Tra le tante attività svolte da Libero in una vita di lavoro e musica, tra security e organizzazioni varie, tra cinema e TV, quella che emerge è legata alla vita da palco, quello stage che ha contribuito ad allestire, in Italia ed Europa, per più di 3000 volte.I nomi che si possono ricordare sono da paura: si va dagli italiani PFM, Area, Pooh, Leali, Pravo, New Trolls, Concato, Fortis, Baglioni, Morandi, Vasco, sino agli stranieri Bloomfield, Police, Rory Gallagher, McLaughlin, AC/DC, Simple Minds, Wonder, Supertramp, Stones, Santana, U2, Gun’s & Roses, Madonna, Iron Maiden, Pink Floyd… e si potrebbe continuare.
Libero ringrazia
Vorrei ricordare i cari vecchi colleghi inglesi della Entec Service, i romani della SCOSSA, i magnifici angeli della PFM (6+1 che sono io), Roberto Prizzon di Treviso, Massimo Pacilli e Ragno di Roma, Tutti i colleghi di cui non ricordo più il nome ma che porto dentro di me, Franco Savio e Rodrigo Beccari che ci hanno già salutato e infine, il più grande di tutti, il mio maestro, il “padre” a cui devo tutto, Franco Mamone, il vero manager senza la cui opera non ci sarebbero stati tours in Italia!

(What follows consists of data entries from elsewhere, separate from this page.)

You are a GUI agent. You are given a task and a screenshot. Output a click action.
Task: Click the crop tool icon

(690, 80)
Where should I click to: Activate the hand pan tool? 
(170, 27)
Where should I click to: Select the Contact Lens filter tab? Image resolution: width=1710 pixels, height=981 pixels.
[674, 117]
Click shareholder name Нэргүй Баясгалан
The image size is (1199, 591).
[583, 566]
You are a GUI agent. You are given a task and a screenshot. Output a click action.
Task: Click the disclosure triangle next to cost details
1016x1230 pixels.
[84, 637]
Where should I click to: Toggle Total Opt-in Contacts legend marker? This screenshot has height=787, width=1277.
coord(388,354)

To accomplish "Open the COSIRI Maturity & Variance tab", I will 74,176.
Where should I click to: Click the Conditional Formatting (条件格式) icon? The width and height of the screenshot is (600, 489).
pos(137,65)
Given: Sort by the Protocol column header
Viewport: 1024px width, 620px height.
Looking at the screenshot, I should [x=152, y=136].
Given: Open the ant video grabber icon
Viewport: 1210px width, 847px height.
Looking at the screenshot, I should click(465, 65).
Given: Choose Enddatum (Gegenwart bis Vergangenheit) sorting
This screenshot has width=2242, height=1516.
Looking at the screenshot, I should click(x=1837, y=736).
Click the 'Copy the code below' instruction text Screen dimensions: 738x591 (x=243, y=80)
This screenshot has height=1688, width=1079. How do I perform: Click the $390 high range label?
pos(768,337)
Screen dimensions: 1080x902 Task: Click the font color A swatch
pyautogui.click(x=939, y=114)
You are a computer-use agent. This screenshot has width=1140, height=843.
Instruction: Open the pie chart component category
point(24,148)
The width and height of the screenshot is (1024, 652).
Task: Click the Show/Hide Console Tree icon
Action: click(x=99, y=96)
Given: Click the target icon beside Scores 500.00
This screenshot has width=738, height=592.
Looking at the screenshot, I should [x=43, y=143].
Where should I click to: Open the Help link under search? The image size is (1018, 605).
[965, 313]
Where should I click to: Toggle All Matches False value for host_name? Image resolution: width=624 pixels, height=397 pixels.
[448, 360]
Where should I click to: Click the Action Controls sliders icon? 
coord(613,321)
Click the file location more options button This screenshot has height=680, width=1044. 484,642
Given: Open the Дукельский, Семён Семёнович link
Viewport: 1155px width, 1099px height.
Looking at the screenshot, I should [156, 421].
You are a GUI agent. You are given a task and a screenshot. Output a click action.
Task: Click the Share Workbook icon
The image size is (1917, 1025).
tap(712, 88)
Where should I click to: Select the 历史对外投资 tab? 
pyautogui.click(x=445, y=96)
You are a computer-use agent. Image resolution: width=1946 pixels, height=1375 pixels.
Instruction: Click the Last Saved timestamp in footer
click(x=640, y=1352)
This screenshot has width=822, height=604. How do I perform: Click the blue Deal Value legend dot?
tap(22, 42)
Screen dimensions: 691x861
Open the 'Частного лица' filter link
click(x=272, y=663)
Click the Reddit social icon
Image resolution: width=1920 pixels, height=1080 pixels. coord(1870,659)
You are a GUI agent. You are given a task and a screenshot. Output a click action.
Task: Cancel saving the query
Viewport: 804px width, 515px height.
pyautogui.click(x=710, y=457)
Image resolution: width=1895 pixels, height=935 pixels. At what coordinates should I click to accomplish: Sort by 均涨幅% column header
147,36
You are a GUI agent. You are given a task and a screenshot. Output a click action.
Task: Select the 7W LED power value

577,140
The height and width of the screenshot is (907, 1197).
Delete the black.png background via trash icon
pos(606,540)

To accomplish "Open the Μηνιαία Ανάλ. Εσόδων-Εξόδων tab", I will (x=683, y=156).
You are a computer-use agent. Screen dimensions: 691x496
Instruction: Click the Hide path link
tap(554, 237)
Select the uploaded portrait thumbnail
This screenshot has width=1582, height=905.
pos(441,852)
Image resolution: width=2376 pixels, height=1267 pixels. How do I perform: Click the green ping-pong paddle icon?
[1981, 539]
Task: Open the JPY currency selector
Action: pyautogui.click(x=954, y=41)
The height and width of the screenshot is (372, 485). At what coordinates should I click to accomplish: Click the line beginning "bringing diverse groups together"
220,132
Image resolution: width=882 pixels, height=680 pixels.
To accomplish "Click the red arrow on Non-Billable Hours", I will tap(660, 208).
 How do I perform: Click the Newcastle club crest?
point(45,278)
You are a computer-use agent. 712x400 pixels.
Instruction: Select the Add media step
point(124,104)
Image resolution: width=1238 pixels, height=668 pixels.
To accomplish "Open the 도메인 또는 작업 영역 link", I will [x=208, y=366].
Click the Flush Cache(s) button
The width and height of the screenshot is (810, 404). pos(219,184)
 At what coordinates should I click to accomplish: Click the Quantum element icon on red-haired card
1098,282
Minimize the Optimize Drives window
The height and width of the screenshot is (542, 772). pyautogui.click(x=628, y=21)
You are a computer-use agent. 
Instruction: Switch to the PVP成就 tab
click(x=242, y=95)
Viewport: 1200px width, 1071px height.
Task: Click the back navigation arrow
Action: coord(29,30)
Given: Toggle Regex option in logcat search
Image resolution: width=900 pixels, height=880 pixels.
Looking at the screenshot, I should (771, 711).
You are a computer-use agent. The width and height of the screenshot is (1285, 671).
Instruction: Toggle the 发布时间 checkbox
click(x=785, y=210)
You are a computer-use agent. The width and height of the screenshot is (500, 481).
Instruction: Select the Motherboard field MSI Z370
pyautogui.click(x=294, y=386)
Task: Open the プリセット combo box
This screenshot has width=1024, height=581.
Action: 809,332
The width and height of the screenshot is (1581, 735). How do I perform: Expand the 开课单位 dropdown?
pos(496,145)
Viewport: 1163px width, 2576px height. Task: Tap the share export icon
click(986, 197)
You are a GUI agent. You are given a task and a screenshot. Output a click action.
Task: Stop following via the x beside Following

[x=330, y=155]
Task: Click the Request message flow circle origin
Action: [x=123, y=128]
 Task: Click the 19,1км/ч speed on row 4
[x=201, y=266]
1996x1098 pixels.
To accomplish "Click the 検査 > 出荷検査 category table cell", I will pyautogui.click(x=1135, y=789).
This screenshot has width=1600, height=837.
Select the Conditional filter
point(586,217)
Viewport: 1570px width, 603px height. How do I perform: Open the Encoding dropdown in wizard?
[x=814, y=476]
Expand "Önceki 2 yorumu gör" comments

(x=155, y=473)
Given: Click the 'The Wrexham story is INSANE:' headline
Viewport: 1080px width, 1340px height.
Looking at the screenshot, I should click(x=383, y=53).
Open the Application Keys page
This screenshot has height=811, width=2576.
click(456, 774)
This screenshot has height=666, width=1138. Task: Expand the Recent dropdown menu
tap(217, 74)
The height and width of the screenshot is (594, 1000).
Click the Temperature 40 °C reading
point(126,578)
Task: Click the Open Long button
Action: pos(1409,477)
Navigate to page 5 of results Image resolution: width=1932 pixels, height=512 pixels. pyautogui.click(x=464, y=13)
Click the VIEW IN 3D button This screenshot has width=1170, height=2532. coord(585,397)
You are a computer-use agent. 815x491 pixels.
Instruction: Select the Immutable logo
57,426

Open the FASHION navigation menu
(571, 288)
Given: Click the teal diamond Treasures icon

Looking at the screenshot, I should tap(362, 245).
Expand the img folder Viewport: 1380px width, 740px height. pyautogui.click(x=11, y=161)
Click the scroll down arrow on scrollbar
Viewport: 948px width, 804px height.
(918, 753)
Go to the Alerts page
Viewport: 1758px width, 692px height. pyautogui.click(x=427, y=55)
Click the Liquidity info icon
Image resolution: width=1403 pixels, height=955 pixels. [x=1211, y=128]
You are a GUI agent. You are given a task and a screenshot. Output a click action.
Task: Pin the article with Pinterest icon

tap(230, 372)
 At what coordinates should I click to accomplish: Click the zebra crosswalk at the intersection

L’entusiasmo di Libero mi pare superiore all’amarezza, l’ho capito incontrandolo, parlandogli al telefono e leggendolo tra le righe, ma la delusione è molta.
Quando sogno ad occhi aperti, e lo faccio spesso, immagino di avere a disposizione un patrimonio consistente che mi permetta di dedicarne una parte alla musica, una sorta di contenitore dove trovano spazio nuovi gruppi, nuovi progetti, nuove idee che possano arrivare a compimento senza passare obbligatoriamente dallo stato di “lacrime e sangue”. In questa scatola dei sogni, da oggi, inserisco anche Libero, immaginando di chiedere il suo ausilio per la realizzazione di qualche bel evento da me organizzato.
Ma Libero è ancora giovane, forte e pieno di voglia di fare, e ho speranza che quanto prima possa trovare una collocazione dignitosa, tra rock e palco, tra musica e luci. Rinunciarea tali competenze mi sembra un vero spreco.
E chissà che prima o poi il libro non arrivi!